Probe diffusion of single-walled carbon nanotubes in semidilute solutions of polyacrylonitrile homo- and copolymers: Effects of topological constraints and polymer/Nanorod interactions

Abstract

With varying the molecular weight, copolymer chemical structure and concentration, the probe diffusion behavior of single-walled carbon nanotubes (SWCNTs) in N, N-dimethylacetamide (DMAc) solutions of polyacrylonitrile (PAN) was studied by dynamic light scattering (DLS) technique. In combination with the systematic viscosity property investigation for PAN/DMAc system, the probe diffusion results provided insight to understand the interactions between PAN and SWCNTs. It was found that, due to depletion interaction, the SWCNT diffusion positively deviates from the Stokes-Einstein (SE) relation in PAN homopolymer solutions.

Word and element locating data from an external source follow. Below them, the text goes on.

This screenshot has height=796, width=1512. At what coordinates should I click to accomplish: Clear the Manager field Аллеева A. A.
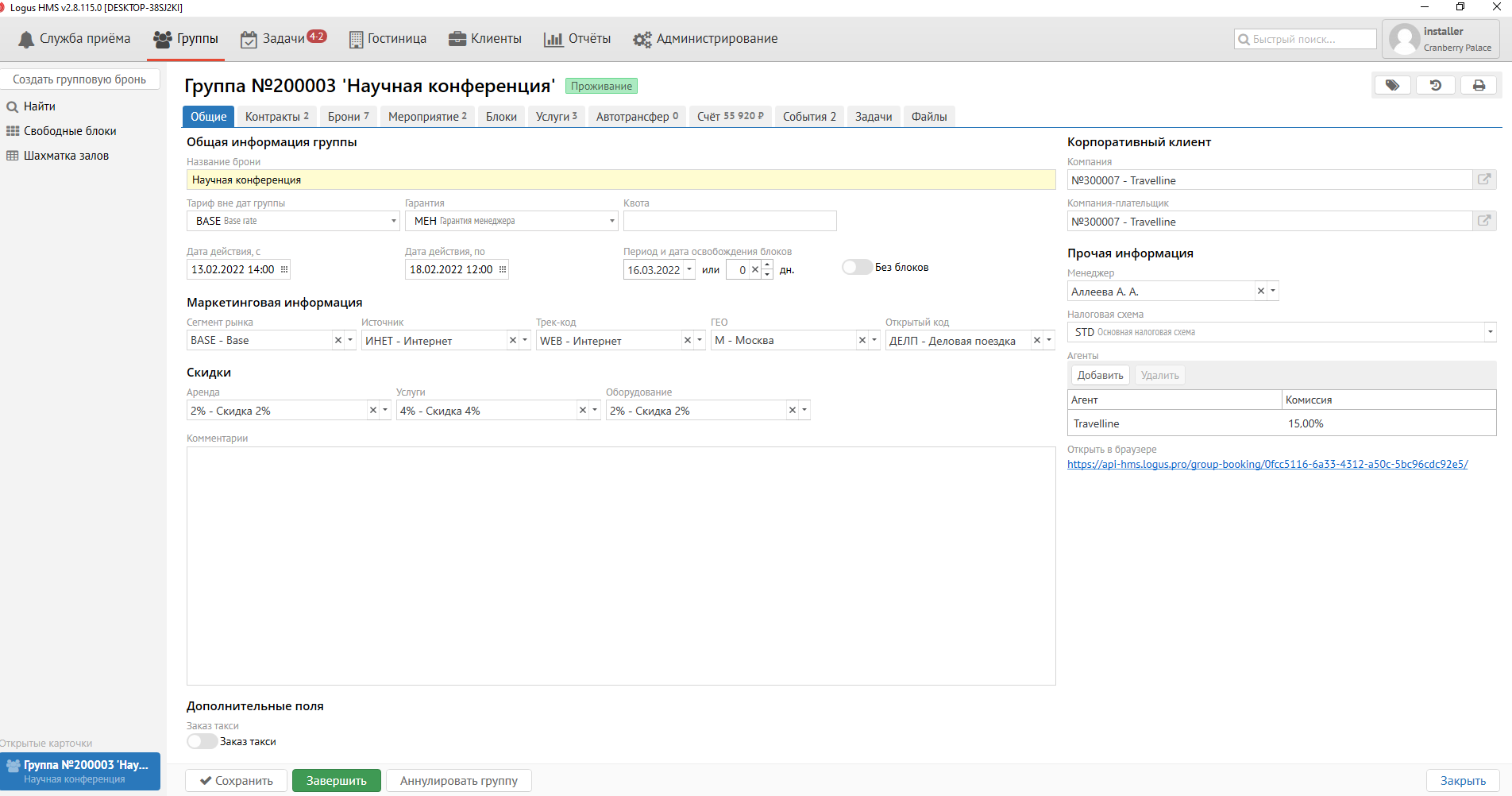click(x=1260, y=292)
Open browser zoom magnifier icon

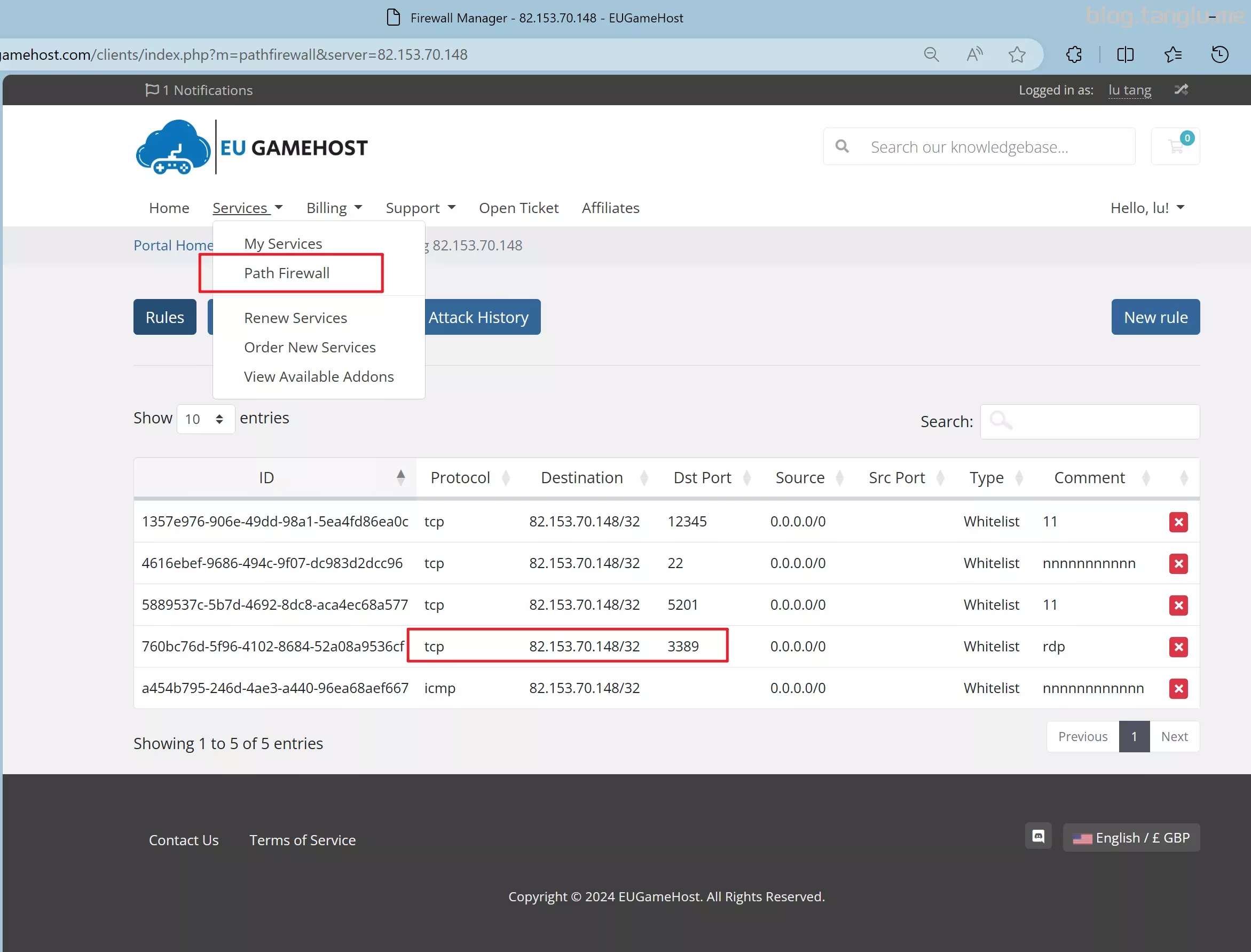coord(932,54)
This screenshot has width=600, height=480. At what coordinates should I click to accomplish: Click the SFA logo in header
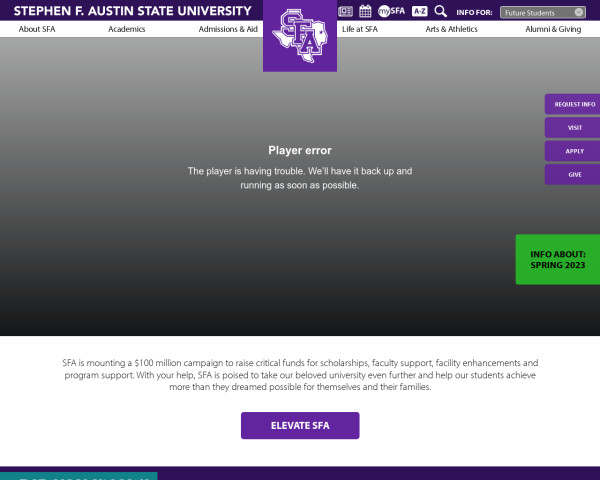[300, 36]
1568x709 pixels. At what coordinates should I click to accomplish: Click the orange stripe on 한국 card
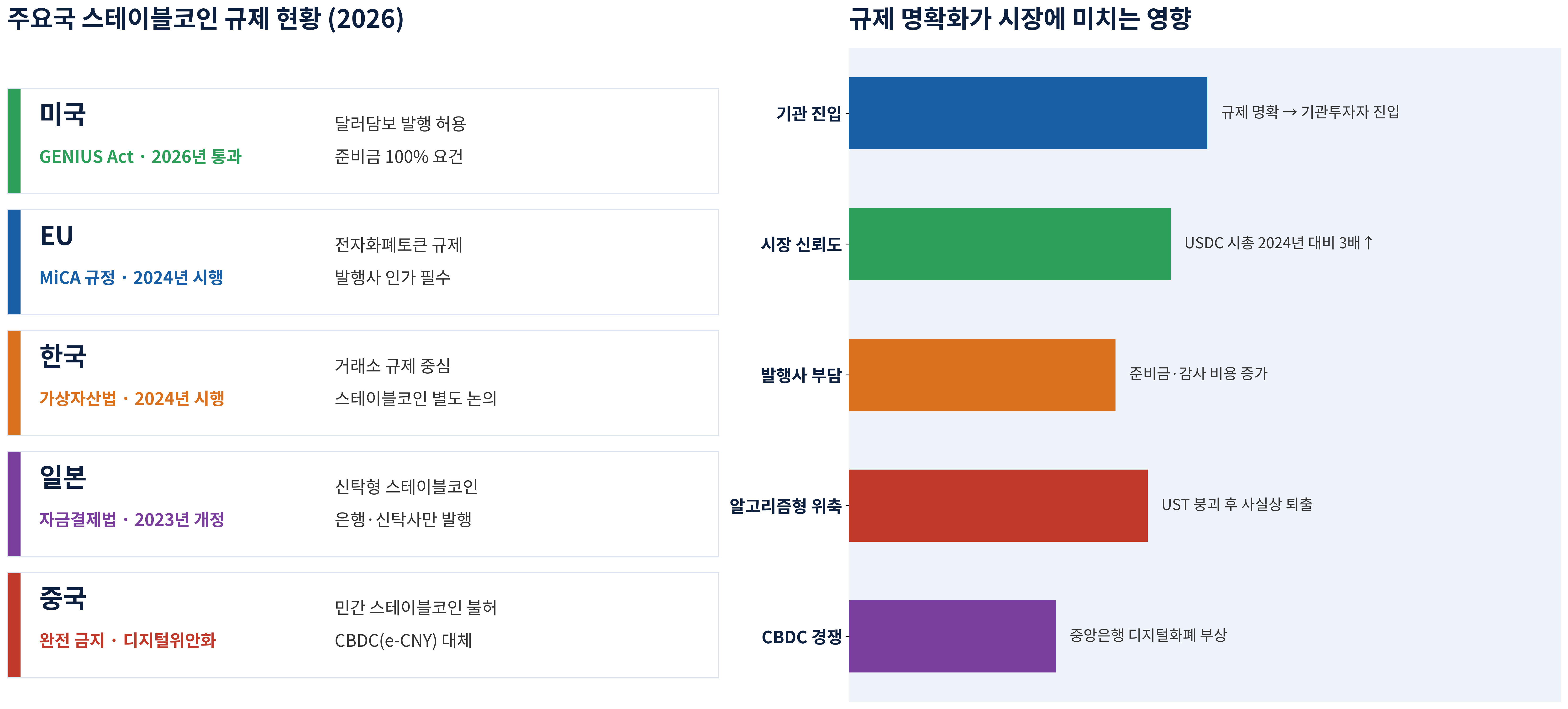(14, 383)
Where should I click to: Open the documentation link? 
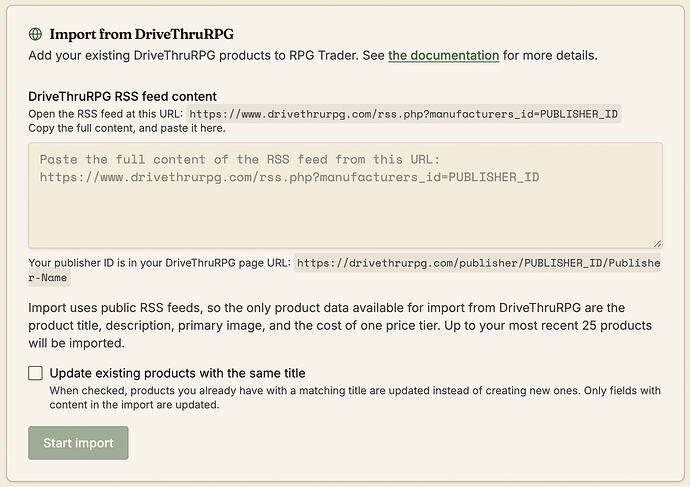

However, in PAN copolymer solution, the SWCNT diffusion mostly obeys the SE relation, which was speculated as a result of hydrogen-bonding formation between the carboxylic acid functional groups in PAN copolymers and on purified SWCNTs. Moreover, due to the unique features of SWCNT probes - very long, extremely rigid, and adjustable bundle diameter, the SWCNT probe diffusion unambiguously revealed the topological constraints of polymer network responsible for the retardation of thin rod diffusion. Quantitative analysis indicated that the correlation length rather than the “tube” diameter of polymer liquid is the critical length scale to dictate the diffusion retardation of SWCNTs in polymer solutions.